Iterated from the normal-based starting value until convergence, with \( \nu = n - 1 \) degrees of freedom.

Cluster Sampling Adjustment
\[ n_{\text{cluster}} = n \times [1 + (m - 1) \cdot \rho] \]

where \( m \) is the average cluster size and \( \rho \) is the intra-cluster correlation coefficient.

Assumptions & Requirements

Textbook Examples

Medicine

A crossover trial measures whether a bronchodilator improves FEV1 (L) compared to placebo in the same asthma patients.

Inputs: Expected mean difference = 0.20 L, SD of differences = 0.35 L, α = 0.05 (two-sided), power = 80%.
Result: n = 26 pairs.
Interpretation: Enrolling 26 patients (each receiving both treatments in sequence) gives 80% power to detect a 0.20 L improvement in FEV1.

Education

A school evaluates whether a summer reading programme improves comprehension scores (pre vs. post).

Inputs: Expected mean gain = 4 points, SD of gains = 8 points, α = 0.05 (two-sided), power = 90%.
Result: n = 44 students.
Interpretation: Testing 44 students before and after the programme provides 90% power to confirm a 4-point mean improvement.

Engineering

A manufacturer measures battery discharge time (hours) before and after a firmware update on the same devices.

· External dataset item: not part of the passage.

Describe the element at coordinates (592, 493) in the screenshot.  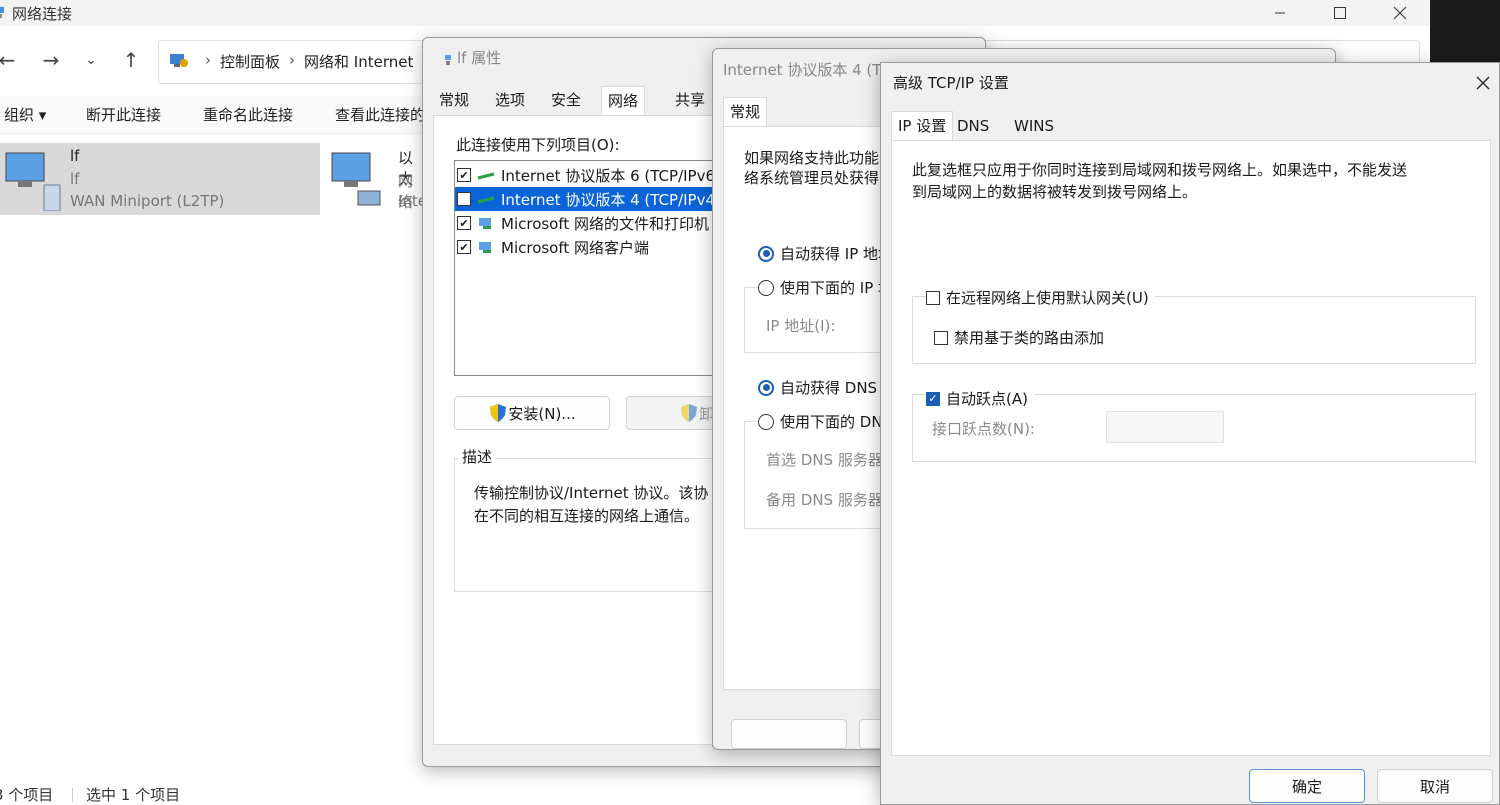
I see `description-line: 传输控制协议/Internet 协议。该协` at that location.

Inputs: Expected mean improvement = 1.2 hours, SD of differences = 2.0 hours, α = 0.05 (two-sided), power = 80%.
Result: n = 24 devices.
Interpretation: Testing 24 devices before and after the update is sufficient to detect a 1.2-hour improvement with 80% power.

Social Science

A psychologist measures reaction time (ms) before and after a mindfulness intervention.

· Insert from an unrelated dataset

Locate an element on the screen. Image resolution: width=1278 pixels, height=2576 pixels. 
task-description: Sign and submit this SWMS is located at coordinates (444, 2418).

Inputs: Expected mean reduction = 15 ms, SD of differences = 30 ms, α = 0.05 (two-sided), power = 80%.
Result: n = 34 participants.
Interpretation: Recording reaction times from 34 participants at both sessions provides 80% power for the paired comparison.

References

  1. Cohen, J. (1988). Statistical Power Analysis for the Behavioral Sciences (2nd ed.). Lawrence Erlbaum Associates., Chapter 2: the t-test for means.
  2. Chow, S.-C., Shao, J., Wang, H., & Lokhnygina, Y. (2018). Sample Size Calculations in Clinical Research (3rd ed.). Chapman & Hall/CRC., Chapter 4: paired designs.
  3. Machin, D., Campbell, M. J., Tan, S. B., & Tan, S. H. (2009). Sample Size Tables for Clinical Studies (3rd ed.). Wiley-Blackwell.
  4. Rosner, B. (2016). Fundamentals of Biostatistics (8th ed.). Cengage Learning., Section 8.5: sample size for paired t-test.